# Exercise instructions
Print, exactly and without pictures, the lines from the one where "Where should I click to: Open" appears down to the end of the entries.

(Screenshot grounding data)
══════════════════════════════
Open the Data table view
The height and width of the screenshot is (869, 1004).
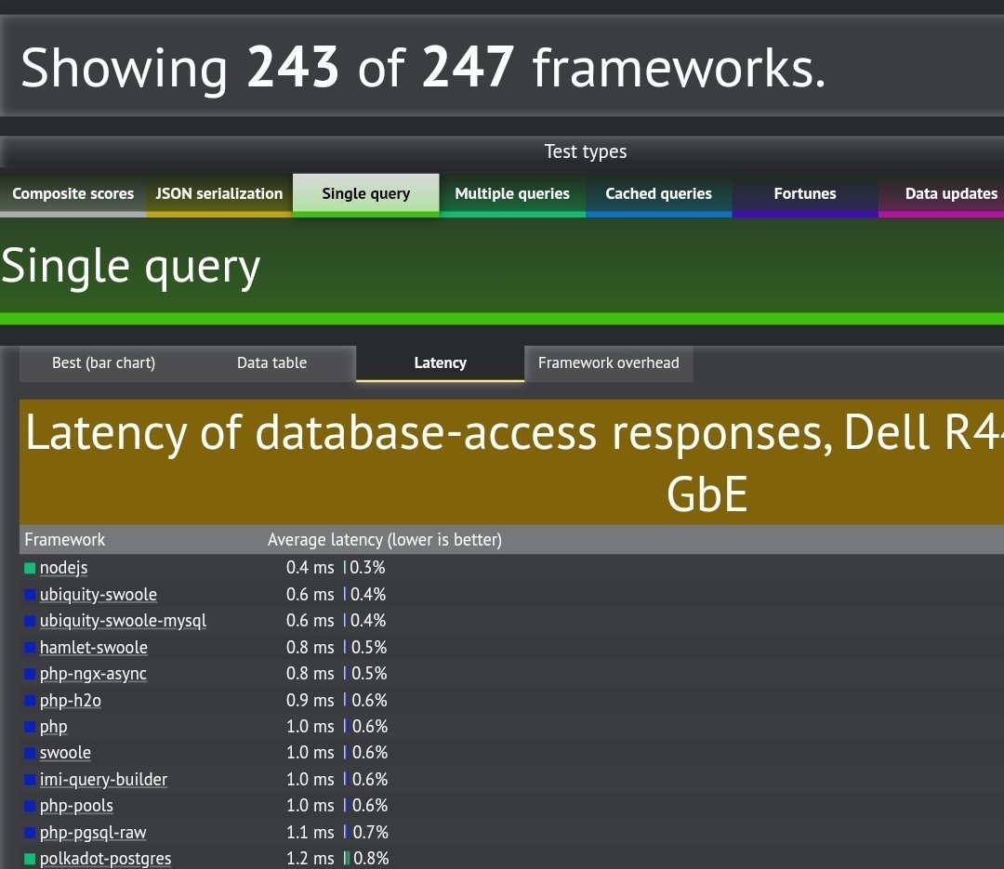pos(271,363)
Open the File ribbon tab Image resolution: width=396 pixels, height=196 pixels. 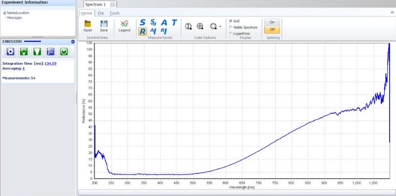pos(101,13)
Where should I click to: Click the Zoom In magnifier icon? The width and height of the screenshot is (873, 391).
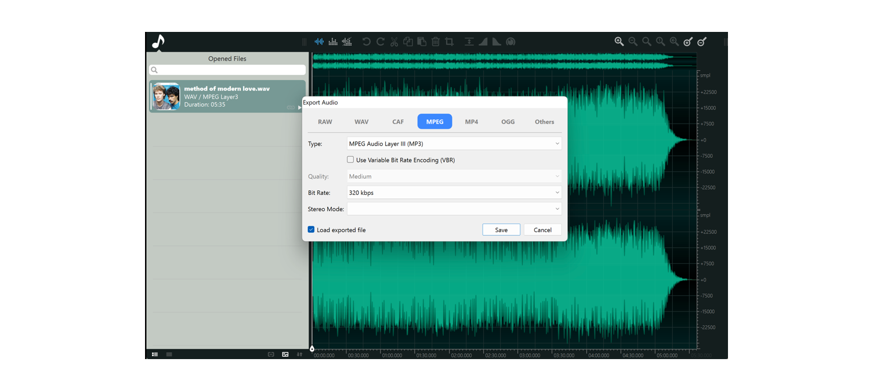pos(618,41)
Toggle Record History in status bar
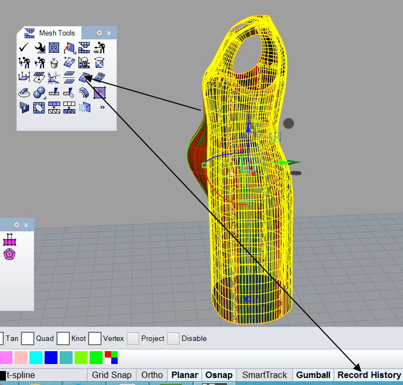Viewport: 403px width, 385px height. [x=369, y=375]
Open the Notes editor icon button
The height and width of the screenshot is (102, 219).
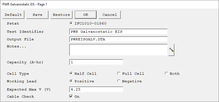coord(171,50)
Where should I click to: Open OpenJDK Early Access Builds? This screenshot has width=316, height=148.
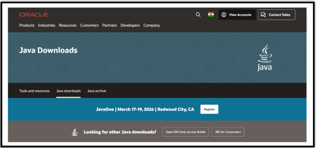click(x=186, y=132)
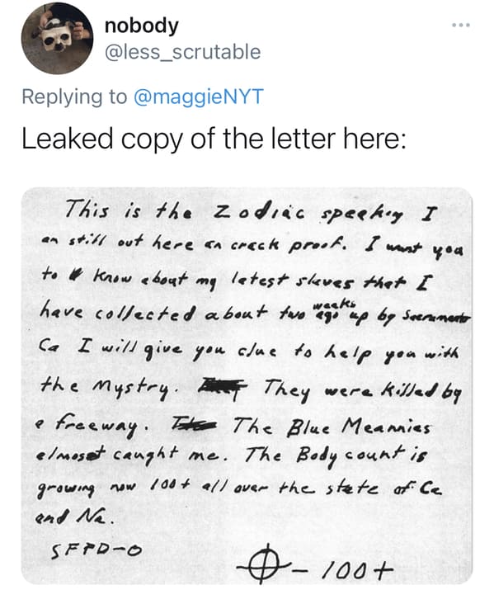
══════════════════════════════
# Exercise answer
Where should I click to: Open OpenJDK Early Access Builds? This screenshot has width=316, height=148.
click(x=186, y=132)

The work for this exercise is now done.